Right now, Australia is subject to another ISDS claim, this time courtesy of one of Clive Palmer's companies, with a claim upon the Australian taxpayer of $300 billion. When I spoke about that issue back in March, I was a bit surprised when United Australia Party's Senator Ralph Babet got up in the other place to express concern that I would have the temerity to describe ISDS mechanisms as being dodgy. I have to say that's an odd hypersensitivity from a fellow who, in his first speech, said:
For strength of self-determination and the love of country, we must not allow unelected, undemocratic and unaccountable international groups of organisations to exert undue influence over the future of Australia. We must be the masters of our own destiny.
In my view, that's an excellent argument against ISDS mechanisms right there.
But after the defence of ISDS from Senator Babet, whose party was formerly known as Clive Palmer's United Australia Party, I was even more surprised when I received a letter from Mr Palmer himself. In that letter Mr Palmer suggested I withdraw my comments and apologise, and he highly recommended that I make no further comment in future. Now whatever you think about Clive Palmer, most people wouldn't think of him as a bloke who generally favours keeping quiet or thinks people should keep their thoughts to themselves, especially when they're in a role as a parliamentary representative, as Clive Palmer himself once was. In any case, I can assure you I'm not going to be silent just because it suits Clive Palmer. Mr Palmer is free to pursue his interests and I'm free to express my views—indeed, I have a duty as a member of this place, as we all do, to speak up in the national interest.

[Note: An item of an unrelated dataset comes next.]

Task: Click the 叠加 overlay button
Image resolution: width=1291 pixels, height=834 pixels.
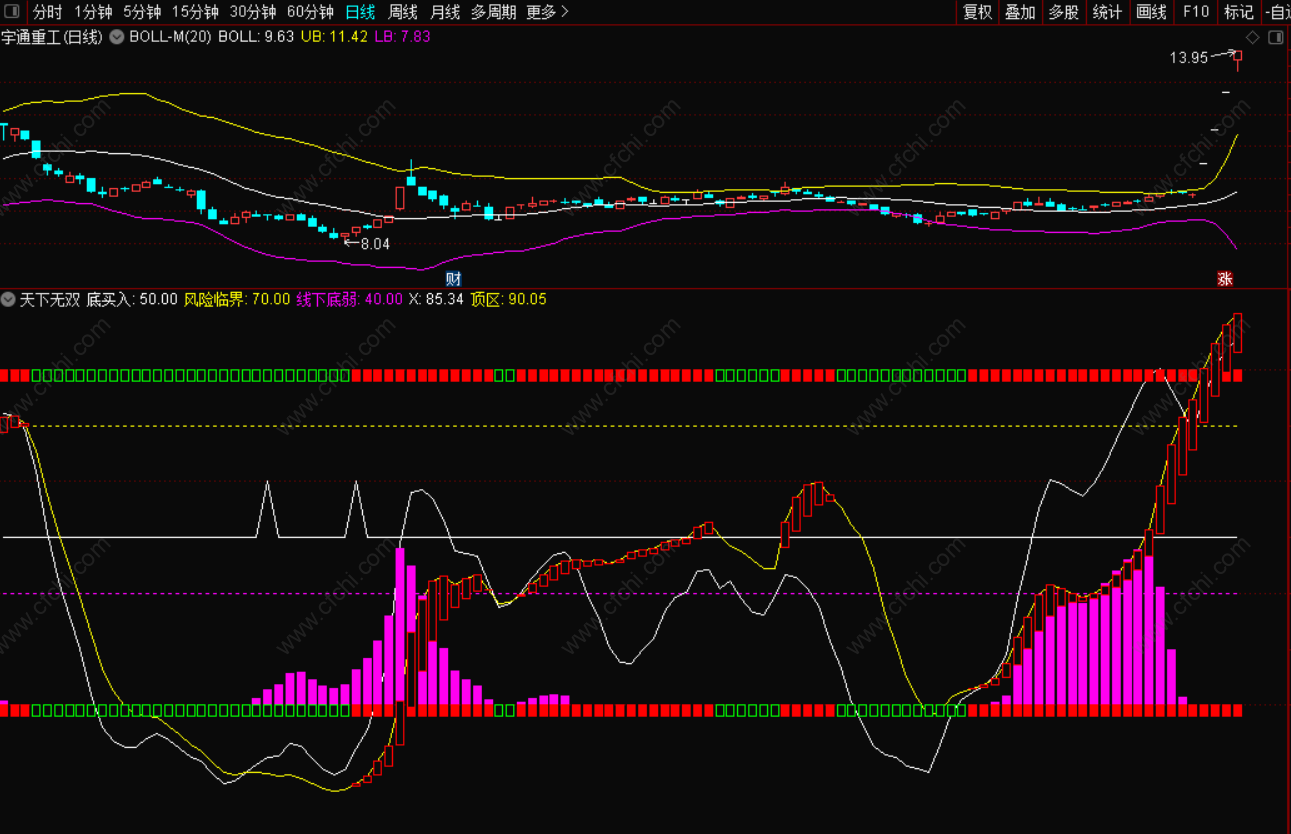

In the past I've done that when Mr Palmer sought to undermine WA's nation-leading, and I dare say world-leading, management of the COVID-19 pandemic, and in WA we remember that Mr Palmer did that with the shameful assistance of the Morrison government. And I'll continue to speak up in relation to the risks posed by the unnecessary and dangerous ISDS system. Let me be clear: I have not made the argument about the ISDS system, which I have done on many occasions, by reflecting on any particular tribunal, its members or process. My criticism is of the system as a whole.

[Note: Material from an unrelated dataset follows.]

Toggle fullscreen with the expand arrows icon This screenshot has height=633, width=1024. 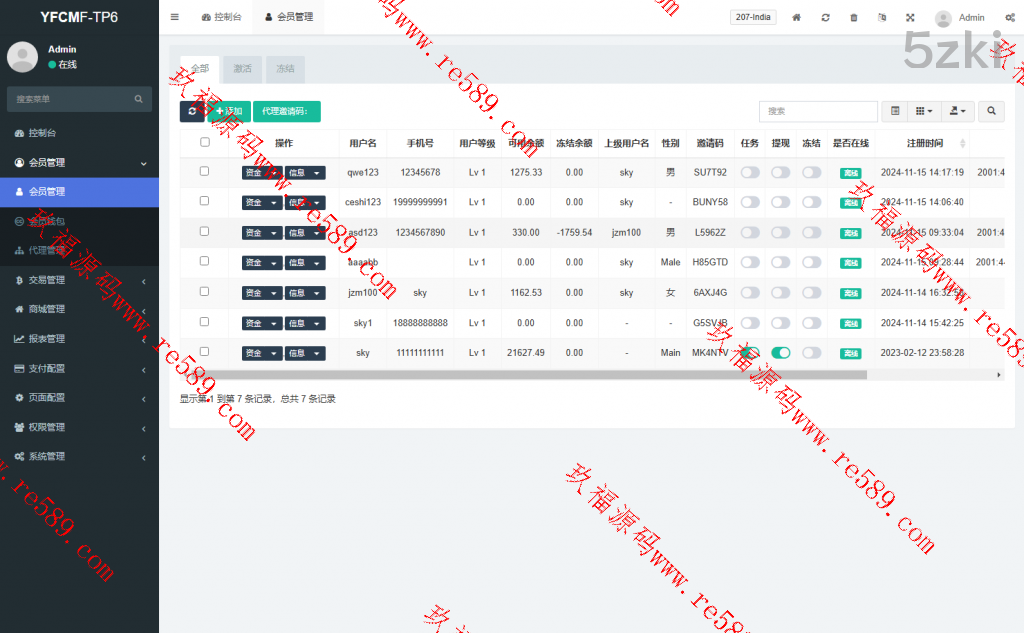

There's no reason for large multinational companies to be able to sue governments through an outside tribunal system when they can either make use of a country's judicial system in the normal way or make use of government-to-government dispute resolution processes that all trade and investment treaties include. As long as Australia is party to agreements that contain ISDS clauses, and as long as we don't act to exclude their operation, we will be at risk of the kind of enormously harmful outcome that was involved in the Philip Morris action all those years ago and is at risk from the action being taken by Mr Palmer's Singapore-based company now.